Often he reflected on the beauty and the wonder of life outside the barnyard, and the freedom of the skies. And every week the geese were uplifted, inspired, moved by the philosopher's message.

They hung on his every word. They devoted hours, weeks, indeed months to a thoroughgoing analysis and critical evaluation of his doctrines. They produced learned treatises on the ethical and spiritual implications of flight.

All this they did. But one thing they never did. They did not fly! For the corn was good, and the barnyard was secure!

These leaders already know what to do. The question is why don’t they? Are they like the geese in the parable?

VB: What questions should I have asked you but didn't?

Michael Michalko: "Think of an idea that can change the world?" And I would have answered, that is the challenge for your IdeaConnection readers.

VB: Thank you very much for taking the time to share with our readers how they can become creative geniuses if they work at it.

Michael Michalko: Thank you for your kindness, now go out and make it a good day.

Conclusion:
Michael Michalko reminds us that all of us were born as spontaneous, creative thinkers. And then few are taught what to think rather than how to think. This means we learn to address problems and new situations with fixed mental attitudes that are not creative. By working hard and learning and following thinking approaches and strategies, we can crack creativity.

The strategies that Michalko describes in Cracking Creativity are worth reading provided one is willing to begin to use them.

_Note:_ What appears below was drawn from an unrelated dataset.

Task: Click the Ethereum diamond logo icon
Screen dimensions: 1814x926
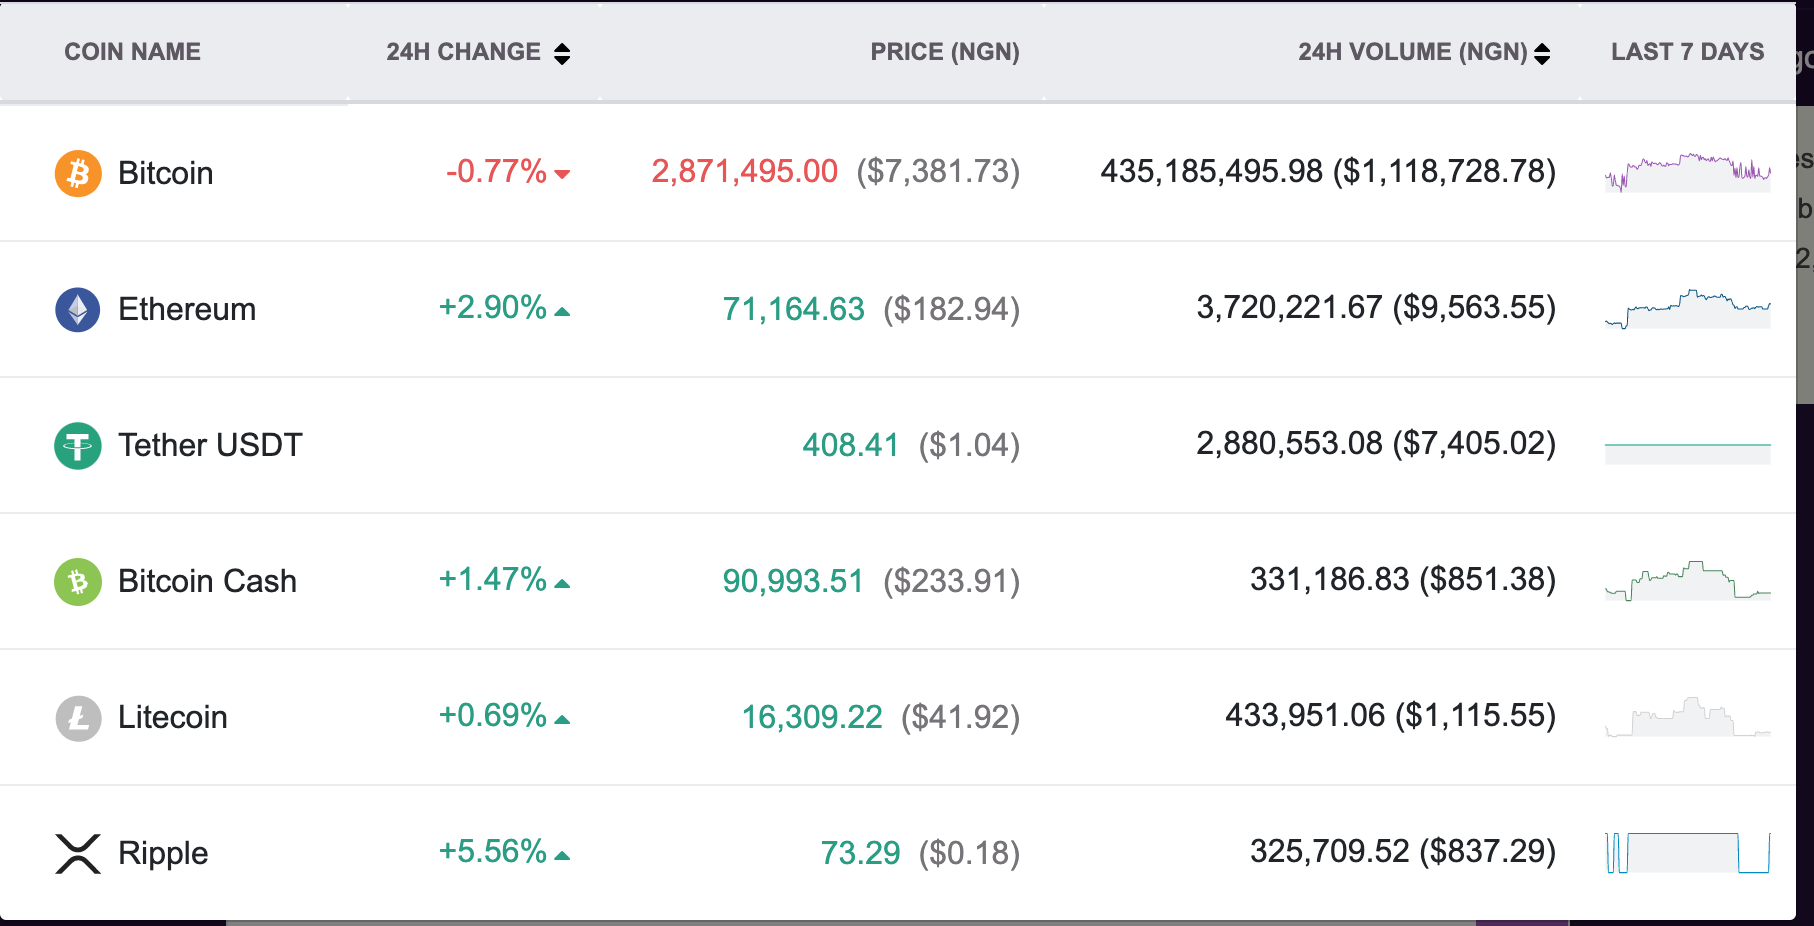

Seeing what no one else is seeing:
  • Knowing how to see

  • Making your thought visible


Thinking what no one else is thinking:
  • Thinking fluently

  • Making novel combinations

  • Connecting the unconnected

  • Looking at the other side

  • Looking in other worlds

  • Finding what you are not looking for

  • Awakening the collaborative spirit


Michael Michalko is a highly acclaimed creativity expert and author of the best sellers Thinkertoys (A Handbook of Business Creativity), ThinkPak (A Brainstorming Card Deck), and Cracking Creativity (The Secrets Of Creative Genius).